__Your assignment__
A faithful copy without images is required: write out all the records exactly.

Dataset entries
• • • •
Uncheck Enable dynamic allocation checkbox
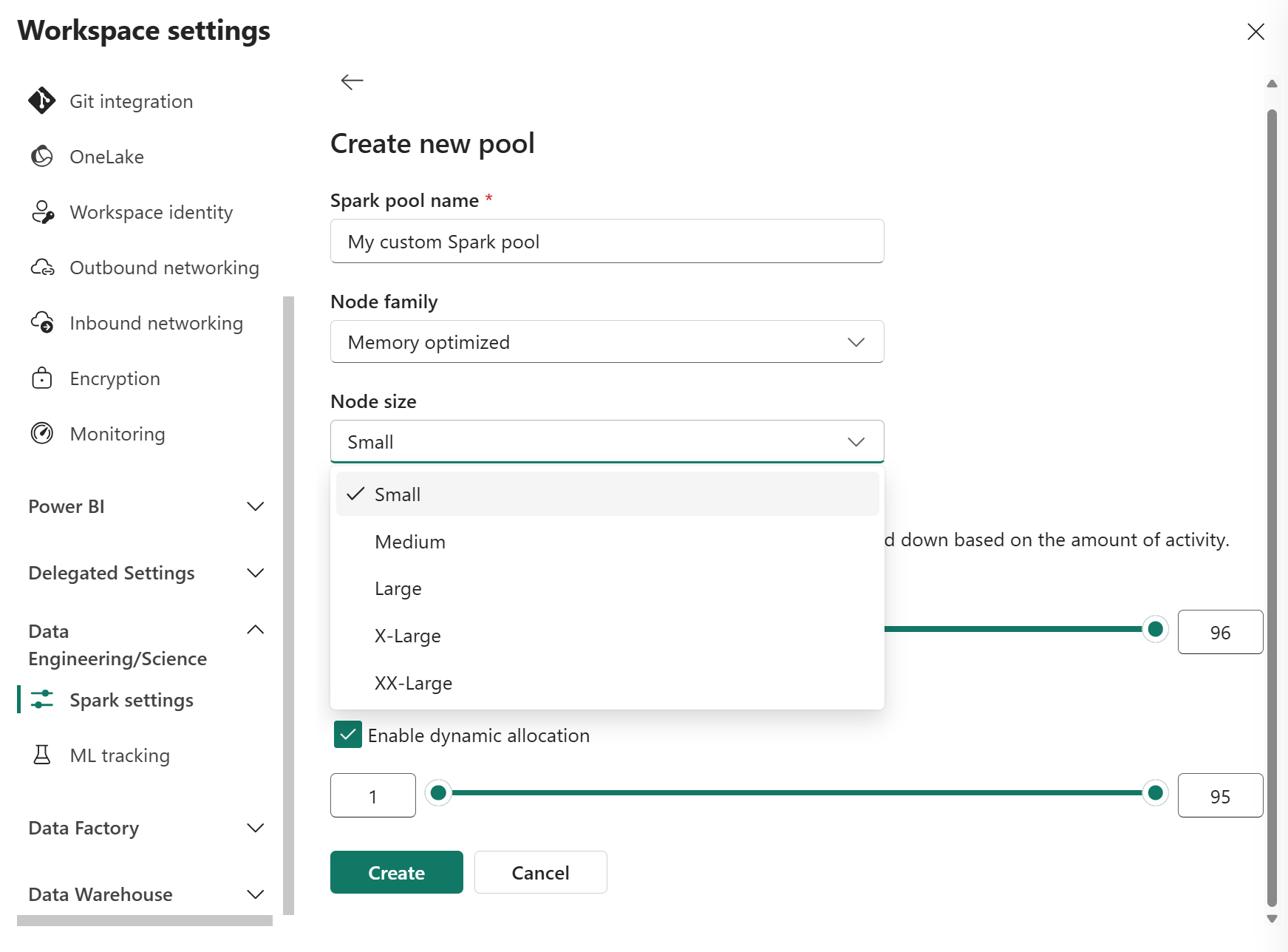 (347, 735)
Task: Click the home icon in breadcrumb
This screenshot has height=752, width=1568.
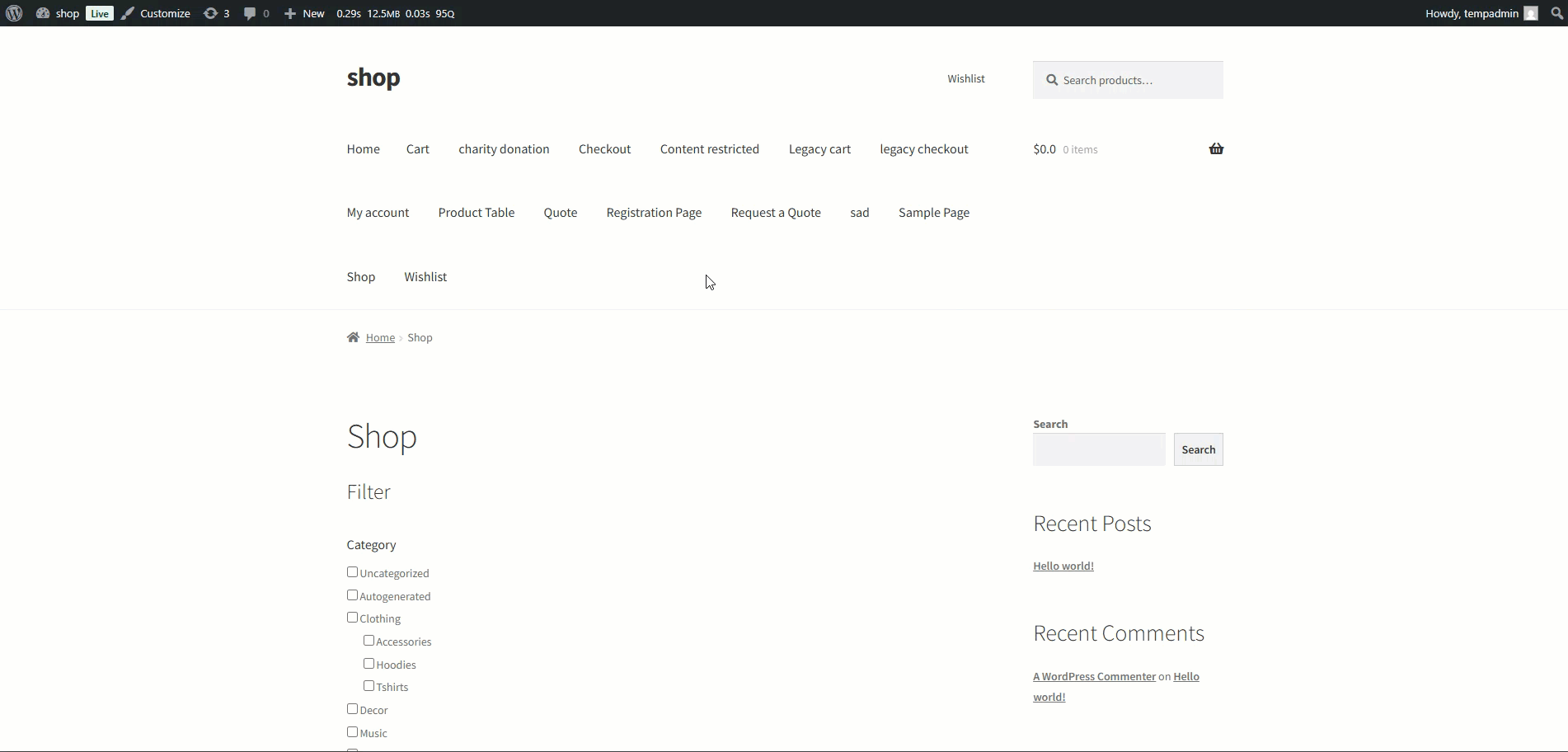Action: (354, 337)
• • • •
__Response area__
Uncheck Enable dynamic allocation checkbox
 (347, 735)
Task: Click the home icon in breadcrumb
This screenshot has height=752, width=1568.
Action: (354, 337)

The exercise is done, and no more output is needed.